- **DATA**
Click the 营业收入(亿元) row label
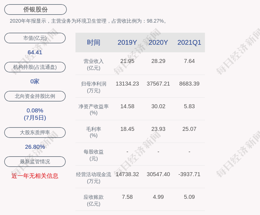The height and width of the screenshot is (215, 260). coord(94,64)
...
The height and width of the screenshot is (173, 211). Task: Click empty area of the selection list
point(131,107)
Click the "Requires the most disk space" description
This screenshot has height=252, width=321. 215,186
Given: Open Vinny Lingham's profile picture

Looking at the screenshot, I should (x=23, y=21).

- **WHAT YOU ARE ASKED TO DO**
Print the lines of the records exactly, from the line containing "The height and width of the screenshot is (173, 211)." through the line containing "Looking at the", inclusive.

- **REPLY TO THE TASK**
The height and width of the screenshot is (173, 211). Task: Click empty area of the selection list
point(131,107)
Click the "Requires the most disk space" description
This screenshot has height=252, width=321. 215,186
Given: Open Vinny Lingham's profile picture

Looking at the screenshot, I should (x=23, y=21).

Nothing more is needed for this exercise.